Über Frankreich schwappt derzeit eine Welle in Marineblau. So zumindest beschreibt die Präsidentschaftskandidatin des rechtsextremen Front National (FN), Marine Le Pen, ihre sagenhaften Umfragewerte. Da sie diese Beliebtheit bei den jüngsten Kantonalwahlen zudem auf Kosten der Regierungspartei UMP in Wahlerfolge ummünzte, sucht man im Lager von Präsident Nicolas Sarkozy nun fieberhaft nach Gegenstrategien.
Laizismus-Debatte Sich der blauen Welle entgegenzustellen, scheint nicht infrage zu kommen. UMP-Generalsekretär Jean-François Copé, sonst für klare Ansagen bekannt, weigerte sich, bei Stichwahlen zwischen FN und Sozialisten eine Empfehlung für die Linke auszusprechen. Dann doch eher auf der Welle reiten. Wieder mal. Nach populistischen Aktionen wie dem Anberaumen einer sinnfreien Debatte über die »nationale Identität« und der Ausweisung von Roma, annoncierte Copé für Anfang April eine Aussprache über die Zukunft des Laizismus, also des Verhältnisses von Staat und Religion.
Angesichts sich häufender islamfeindlicher Ausfälle von UMP-Ministern und einer von Marine Le Pen bekannten Verbalakrobatik muss man kein gewiefter Politologe sein, um zu erkennen, dass der Laizismus hier vor allem als Alibi dient, um den Islam ins Visier zu nehmen und öffentlichkeitswirksam in die Schranken zu weisen.
Deshalb war es ein gutes Zeichen, dass sich führende Vertreter der sechs großen Religionsgemeinschaften in einer gemeinsamen Erklärung gegen die Debatte aussprachen. Der französische Großrabbiner Gilles Bernheim warnte zudem vor einer Radikalisierung des Diskurses: »Der Laizismus ist nicht die Religion jener, die keine Religion haben, sondern er ist eine Kunst des Zusammenlebens.«
»Freund Nicolas« Weniger bedächtig und weitgehend hilflos reagierte der ehemalige Integrationsberater Nicolas Sarkozys, Abderahmane Dahmane, der unter Muslimen stets für die UMP geworben hatte. Seiner Meinung nach könne hinter dem antiislamischen Aktionismus allein Generalsekretär Copé stecken, denn sein »Freund Nicolas« habe sich doch immer als Unterstützer der Muslime hervorgetan. Copé hingegen agiere aus einer Gruppe von »Neonazis« und sei eine »Plage für Muslime«, obwohl er als Jude doch selbst mit Diskriminierungen vertraut sei und als Beschützer auftreten müsse.

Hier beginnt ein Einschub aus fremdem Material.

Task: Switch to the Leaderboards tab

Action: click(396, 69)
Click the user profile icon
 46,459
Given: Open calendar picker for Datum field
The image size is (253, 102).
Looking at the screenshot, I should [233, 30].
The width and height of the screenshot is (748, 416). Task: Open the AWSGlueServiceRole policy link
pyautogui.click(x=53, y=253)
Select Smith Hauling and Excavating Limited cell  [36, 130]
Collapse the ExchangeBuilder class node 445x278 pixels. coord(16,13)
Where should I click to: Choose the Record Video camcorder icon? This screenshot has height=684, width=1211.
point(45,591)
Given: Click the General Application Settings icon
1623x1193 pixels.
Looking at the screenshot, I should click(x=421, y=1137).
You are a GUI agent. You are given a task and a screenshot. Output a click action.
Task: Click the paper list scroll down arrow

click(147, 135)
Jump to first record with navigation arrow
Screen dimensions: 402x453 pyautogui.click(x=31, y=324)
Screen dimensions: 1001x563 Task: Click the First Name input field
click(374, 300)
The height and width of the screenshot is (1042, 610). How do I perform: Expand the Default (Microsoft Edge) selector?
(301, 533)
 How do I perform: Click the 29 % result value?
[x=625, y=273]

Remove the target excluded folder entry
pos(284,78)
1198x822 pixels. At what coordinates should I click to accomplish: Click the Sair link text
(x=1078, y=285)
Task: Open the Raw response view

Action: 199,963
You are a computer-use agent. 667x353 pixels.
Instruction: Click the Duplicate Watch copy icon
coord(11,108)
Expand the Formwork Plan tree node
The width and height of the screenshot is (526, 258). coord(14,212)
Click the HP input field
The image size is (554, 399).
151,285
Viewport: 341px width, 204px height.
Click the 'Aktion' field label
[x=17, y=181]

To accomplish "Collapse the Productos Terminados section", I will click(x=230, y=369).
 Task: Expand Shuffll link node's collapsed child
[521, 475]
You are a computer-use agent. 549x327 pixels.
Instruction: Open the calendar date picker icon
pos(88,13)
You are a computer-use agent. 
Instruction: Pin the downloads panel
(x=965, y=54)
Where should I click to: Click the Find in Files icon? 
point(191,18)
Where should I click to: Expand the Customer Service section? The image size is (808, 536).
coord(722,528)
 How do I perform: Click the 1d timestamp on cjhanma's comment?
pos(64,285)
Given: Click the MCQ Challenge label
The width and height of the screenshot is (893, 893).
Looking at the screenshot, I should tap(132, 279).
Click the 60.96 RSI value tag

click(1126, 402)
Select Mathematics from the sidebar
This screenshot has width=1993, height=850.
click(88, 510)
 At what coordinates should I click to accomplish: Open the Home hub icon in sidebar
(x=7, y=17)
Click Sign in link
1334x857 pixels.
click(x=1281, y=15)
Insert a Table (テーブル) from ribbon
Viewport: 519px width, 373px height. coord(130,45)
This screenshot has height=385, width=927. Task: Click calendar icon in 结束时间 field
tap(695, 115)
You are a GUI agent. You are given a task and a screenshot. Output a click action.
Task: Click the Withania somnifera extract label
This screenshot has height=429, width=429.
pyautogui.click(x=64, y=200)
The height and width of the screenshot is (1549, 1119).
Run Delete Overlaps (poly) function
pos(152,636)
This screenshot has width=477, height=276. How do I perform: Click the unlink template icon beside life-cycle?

Neben dieser Ermahnung, Juden müssten moralisch makellos sein, ließ Dahmane es sich nicht nehmen, auch wirklich alle Register gesellschaftlicher Aufregung zu ziehen. So rief Dahmane schließlich alle Muslime dazu auf, sich als Zeichen gegen die Unterdrückung grüne Sterne an die Kleidung zu heften. Bislang wurden 100 Stück davon verteilt, 30.000 weitere sollen in den nächsten Monaten unters unterdrückte Volk gebracht werden.
Empörte Kritik über die Gleichsetzung des jüdischen Schicksals während der deutschen Besatzung mit der heutigen Situation der Muslime wies Dahmane mit scheinbarer Arglosigkeit zurück. Aus der Aufarbeitung der Schoa scheinen sie den Schluss zu ziehen, dass die Judenvernichtung heutzutage das Non-Plus-Ultra gesellschaftlicher Aufmerksamkeit in Aussicht stellt.
Skandal In Anbetracht dieses Schielens auf den Skandal wählte Richard Prasquier, der Präsident des jüdischen Dachverbandes in Frankreich, CRIF, die richtigen Worte und kommentierte gelassen: »Dies erreicht eine Stufe der Absurdität, die nicht mehr als ein Schulterzucken verdient.«
Tragisch sind Dahmanes Kapriolen vor allem für die Muslime. Denn sie erschweren die Solidarität jüdischer Verbände, zu der diese durchaus bereit wären. Schließlich liegt es im Interesse beider Gruppen, der marineblauen Welle das Wasser abzugraben.